Nigel Slater’s recipes for pork chops with chilli-plum jam, and plum and almond pie
There was no sign of dessert. (I’m going back a bit now.) We looked anxiously at one another, wondering if our hosts had forgotten, or were about to bring out a plate of cheese. Suddenly our host stood up, slipped out into the garden and returned with a tree branch that he flopped, almost matter-of-factly on the dining table. Hidden among the leaves were plums, each one barely bigger than a blackbird’s egg, gold, freckled with rust and as sweet as honey. I cannot remember a more appealing pudding. I couldn’t bear to ask if the branch was a bit of unseasonal pruning or a spur of the moment thing. Whatever, it was a moment of genius.

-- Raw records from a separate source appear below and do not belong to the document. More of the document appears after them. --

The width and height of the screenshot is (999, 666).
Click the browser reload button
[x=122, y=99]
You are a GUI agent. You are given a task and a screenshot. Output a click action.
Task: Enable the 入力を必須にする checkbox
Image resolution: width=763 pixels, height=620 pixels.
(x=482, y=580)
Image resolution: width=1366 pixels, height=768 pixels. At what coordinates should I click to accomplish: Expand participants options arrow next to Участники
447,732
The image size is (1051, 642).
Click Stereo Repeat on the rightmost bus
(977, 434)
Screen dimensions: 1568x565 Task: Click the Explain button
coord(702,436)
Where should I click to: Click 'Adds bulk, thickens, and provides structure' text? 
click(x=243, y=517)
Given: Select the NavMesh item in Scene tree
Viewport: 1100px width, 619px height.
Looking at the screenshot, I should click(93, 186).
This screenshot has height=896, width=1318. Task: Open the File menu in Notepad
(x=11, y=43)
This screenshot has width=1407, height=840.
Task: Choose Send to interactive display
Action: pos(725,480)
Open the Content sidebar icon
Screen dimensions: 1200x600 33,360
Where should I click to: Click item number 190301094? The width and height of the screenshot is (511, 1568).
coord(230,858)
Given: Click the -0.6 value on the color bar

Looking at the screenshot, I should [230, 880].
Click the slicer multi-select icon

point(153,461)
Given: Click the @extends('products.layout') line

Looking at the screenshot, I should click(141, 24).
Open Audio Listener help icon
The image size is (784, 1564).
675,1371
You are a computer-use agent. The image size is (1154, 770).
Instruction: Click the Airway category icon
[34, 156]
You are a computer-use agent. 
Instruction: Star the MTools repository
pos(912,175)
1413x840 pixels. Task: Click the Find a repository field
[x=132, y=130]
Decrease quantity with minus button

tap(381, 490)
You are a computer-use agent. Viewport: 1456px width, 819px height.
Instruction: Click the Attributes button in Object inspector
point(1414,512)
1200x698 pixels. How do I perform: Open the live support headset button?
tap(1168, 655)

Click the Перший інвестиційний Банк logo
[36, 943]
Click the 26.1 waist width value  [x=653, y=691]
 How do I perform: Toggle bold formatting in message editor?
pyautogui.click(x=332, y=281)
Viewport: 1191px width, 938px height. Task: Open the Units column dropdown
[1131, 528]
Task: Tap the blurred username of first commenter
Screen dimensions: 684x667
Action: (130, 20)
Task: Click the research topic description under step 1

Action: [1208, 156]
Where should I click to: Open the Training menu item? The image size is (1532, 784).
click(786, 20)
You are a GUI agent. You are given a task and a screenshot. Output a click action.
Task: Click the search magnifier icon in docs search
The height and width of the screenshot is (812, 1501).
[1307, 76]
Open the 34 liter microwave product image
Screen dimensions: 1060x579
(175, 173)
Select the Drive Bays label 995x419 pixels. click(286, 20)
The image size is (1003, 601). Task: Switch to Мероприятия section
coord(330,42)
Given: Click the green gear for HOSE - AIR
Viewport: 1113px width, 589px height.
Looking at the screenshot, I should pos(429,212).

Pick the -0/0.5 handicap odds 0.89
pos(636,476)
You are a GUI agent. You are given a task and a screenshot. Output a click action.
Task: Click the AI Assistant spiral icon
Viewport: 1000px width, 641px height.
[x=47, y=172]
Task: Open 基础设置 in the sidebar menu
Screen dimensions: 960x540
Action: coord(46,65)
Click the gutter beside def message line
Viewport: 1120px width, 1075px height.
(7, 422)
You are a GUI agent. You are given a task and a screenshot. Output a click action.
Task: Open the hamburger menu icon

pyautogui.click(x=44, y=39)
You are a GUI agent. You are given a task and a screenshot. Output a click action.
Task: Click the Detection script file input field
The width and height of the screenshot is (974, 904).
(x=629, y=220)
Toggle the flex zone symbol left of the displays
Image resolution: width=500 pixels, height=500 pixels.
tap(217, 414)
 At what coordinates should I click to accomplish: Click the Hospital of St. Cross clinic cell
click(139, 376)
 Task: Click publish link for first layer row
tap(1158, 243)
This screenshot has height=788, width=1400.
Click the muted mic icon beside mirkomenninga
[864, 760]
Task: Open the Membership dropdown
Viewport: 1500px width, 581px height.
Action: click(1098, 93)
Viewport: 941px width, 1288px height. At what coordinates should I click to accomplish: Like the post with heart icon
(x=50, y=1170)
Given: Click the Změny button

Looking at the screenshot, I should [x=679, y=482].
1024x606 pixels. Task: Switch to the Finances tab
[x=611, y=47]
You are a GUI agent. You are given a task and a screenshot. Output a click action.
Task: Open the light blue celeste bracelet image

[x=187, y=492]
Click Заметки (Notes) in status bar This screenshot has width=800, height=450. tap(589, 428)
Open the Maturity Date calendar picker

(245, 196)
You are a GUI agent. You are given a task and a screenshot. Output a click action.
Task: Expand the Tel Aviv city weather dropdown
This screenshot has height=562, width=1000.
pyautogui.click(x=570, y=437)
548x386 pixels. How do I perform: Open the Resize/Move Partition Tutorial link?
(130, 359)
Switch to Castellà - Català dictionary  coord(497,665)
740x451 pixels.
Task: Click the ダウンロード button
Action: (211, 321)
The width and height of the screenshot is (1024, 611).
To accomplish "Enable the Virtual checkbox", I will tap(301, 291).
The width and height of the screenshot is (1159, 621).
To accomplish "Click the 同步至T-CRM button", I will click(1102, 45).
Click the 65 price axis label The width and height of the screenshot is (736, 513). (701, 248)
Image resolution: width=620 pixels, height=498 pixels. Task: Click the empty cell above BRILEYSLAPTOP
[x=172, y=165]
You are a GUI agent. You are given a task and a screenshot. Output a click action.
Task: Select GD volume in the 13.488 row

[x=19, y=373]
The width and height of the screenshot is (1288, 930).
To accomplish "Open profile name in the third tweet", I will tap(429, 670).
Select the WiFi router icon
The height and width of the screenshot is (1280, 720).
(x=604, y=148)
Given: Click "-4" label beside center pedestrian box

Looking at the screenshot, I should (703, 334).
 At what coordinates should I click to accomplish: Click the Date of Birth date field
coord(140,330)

The season for plums is short and precious, the out-of-season variety being almost inedible unless you cook them. The plum, like the fig, is a fruit on which to gorge. But unlike figs, they are relatively cheap, probably because the shops need to get them sold. Any that fail to ripen, as is occasionally the case, can be baked with a little honey or sugar, or brought to a sloppy jam on the hob, either with sugar or, as I did this week, pomegranate molasses, brown sugar and chilli flakes. A hot-sweet-tart accompaniment in which to dip a pork chop or a rib. (We also used it with thick slices of blue cheese, which was both dazzling and extraordinary.)